VIENNA (Reuters) - Radiation sensors in Stockholm have detected higher-than-usual but still harmless levels of isotopes produced by nuclear fission, probably from somewhere on or near the Baltic Sea, a body running a worldwide network of the sensors said on Friday.
The Comprehensive Nuclear-Test-Ban Treaty Organization (CTBTO) oversees a network of hundreds of monitoring stations that use seismic, hydroacoustic and other technology to check for a nuclear weapon test anywhere in the world. That technology can, however, be put to other uses as well.
One of its stations scanning the air for radionuclides - telltale radioactive particles that can be carried long distances by the wind - detected unusually high levels of three radionuclides earlier this week: caesium-134, caesium-137 and ruthenium-103.
The Stockholm monitoring station "detected 3isotopes; Cs-134, Cs-137 & Ru-103 associated w/Nuclear fission @ higher[ ] than usual levels (but not harmful for human health)", CTBTO chief Lassina Zerbo said on Twitter (here) on Friday evening.
The particles were detected on “22/23 June”, he added.
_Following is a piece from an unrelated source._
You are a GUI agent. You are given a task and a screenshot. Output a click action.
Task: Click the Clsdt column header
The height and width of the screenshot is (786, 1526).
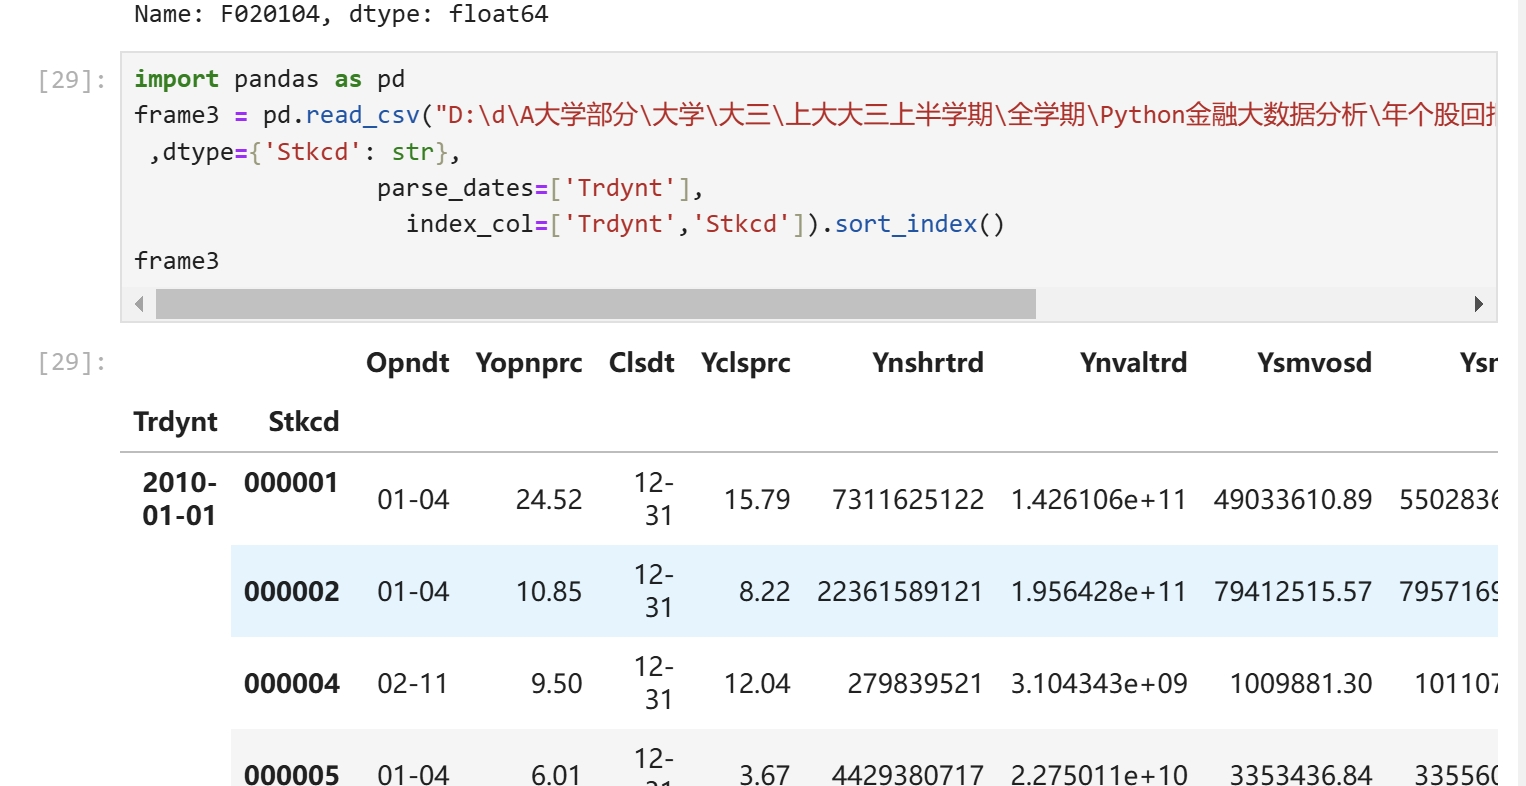tap(641, 363)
Zerbo's post included a borderless map showing where the particles might have come from in the 72 hours before they were detected - a large area (here) covering the tips of Denmark and Norway as well as southern Sweden, much of Finland, Baltic countries and part of western Russia including St Petersburg.
“These are certainly nuclear fission products, most likely from a civil source,” a spokeswoman for the Vienna-based CTBTO said, referring to the atomic chain reaction that generates heat in a nuclear reactor.
“We are able to indicate the likely region of the source, but it’s outside the CTBTO’s mandate to identify the exact origin,” she added.